However, when the powder is applied, the practical application of the powder material is greatly influenced because of the non-uniformity of the powder particles or the existence of a small amount of abnormal bodies or super-large particles in the powder material. For the uniformity of powder particles, or reducing irregular bodies or oversized particles, some solutions are to improve the particle forming structure, some solutions are to classify and sort the particles after forming, the method for improving the particle forming structure is more complicated and is not easy to control, because the particle forming speed is high, and the temperature in the forming process is higher (above the melting point); the subsequent classification and sorting process is complicated, the problem is not solved from the source for subsequent treatment, the process is more and more wasted, and the classification and sorting technology of the superfine powder is not very effective for the unevenness, the abnormal body and the large particle in the superfine powder.
SUMMERY OF THE UTILITY MODEL
The utility model discloses to the problem in the background art, provide a gaseous phase method preparation superfine powder material is with many collectors structure, through the design of many collectors structure, solve the circulation production in-process, the influence of unstable factor to particle forming process to solve the problem that the powder particle is inhomogeneous, the abnormal shape body and super large granule appear in the source.
In order to achieve the purpose, the utility model is realized by the following technical scheme:
a multi-collector structure for preparing superfine powder materials by a gas phase method is used for being connected with the rear end of a superfine powder particle former, at least two multi-collectors are arranged, a liquid cooling jacket is arranged on a collector shell, an air inlet is arranged between each collector and the particle former, a pulse back-blowing dust removal structure and an air outlet are arranged on the upper portion of each collector, a gas-solid separator is arranged inside each collector, and a powder discharge port is arranged on the lower portion of each collector.
Further, the ratio of the collector volume to the collector gas inlet cross-sectional area is greater than 5 (unit: meter).
Furthermore, an air inlet valve structure is arranged between each collector and the particle former, and is used for closing a channel between the collector and the particle former when the collector performs pulse back blowing operation, so that the back blowing air is prevented from flowing into the particle former and reversely stamping.

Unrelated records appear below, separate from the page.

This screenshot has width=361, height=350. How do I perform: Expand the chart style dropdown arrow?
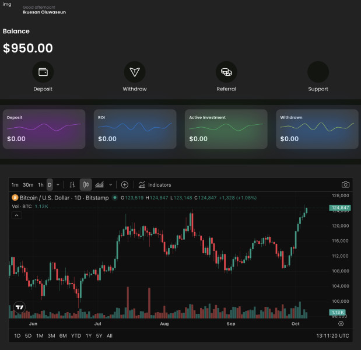[x=111, y=185]
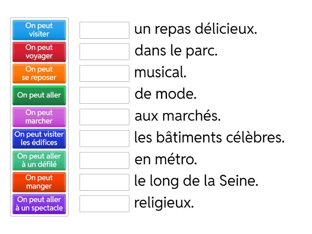312x234 pixels.
Task: Select the "On peut marcher" tile
Action: coord(39,117)
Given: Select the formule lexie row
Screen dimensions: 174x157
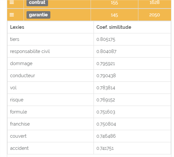Looking at the screenshot, I should click(89, 112).
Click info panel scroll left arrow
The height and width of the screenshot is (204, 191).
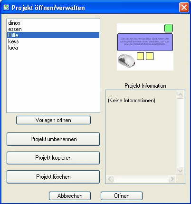(x=110, y=179)
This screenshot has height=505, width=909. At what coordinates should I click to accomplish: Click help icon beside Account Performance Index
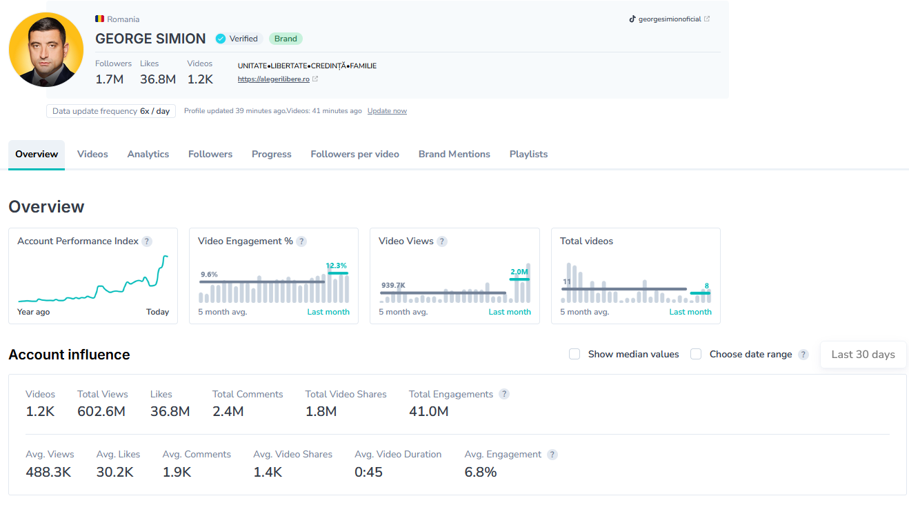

Furthermore, an exhaust port valve structure is arranged on an exhaust port of each collector, and is used for closing a channel between the collector and a subsequent structure when the collector is subjected to pulse back blowing operation, so that unstable pressure in the subsequent structure caused by punching when back blowing flows into the subsequent structure is prevented.
Furthermore, each collector air outlet is provided with an air release valve for releasing pressure during pulse back blowing operation of the collector.
Compared with the prior art, the beneficial effects of the utility model are that:
the utility model discloses pulse blowback operation in the collector does not cause the particle forming process of front end that the temperature field changes and the speed field changes, through stabilizing the particle forming process to it is even to reach particle shaping back granule, better reduction the special-shaped body and the emergence of super large granule, has improved the quality of superfine powder, has reduced the cost of preparation superfine powder, has promoted the usage space of superfine powder.
Drawings
Fig. 1 is a schematic side view of an embodiment of the present invention.
Fig. 2 is a schematic top view of an embodiment of the present invention.
Fig. 3 is a schematic view of the embodiment of the present invention from two sides.
Fig. 4 is a schematic top view of the second embodiment of the present invention.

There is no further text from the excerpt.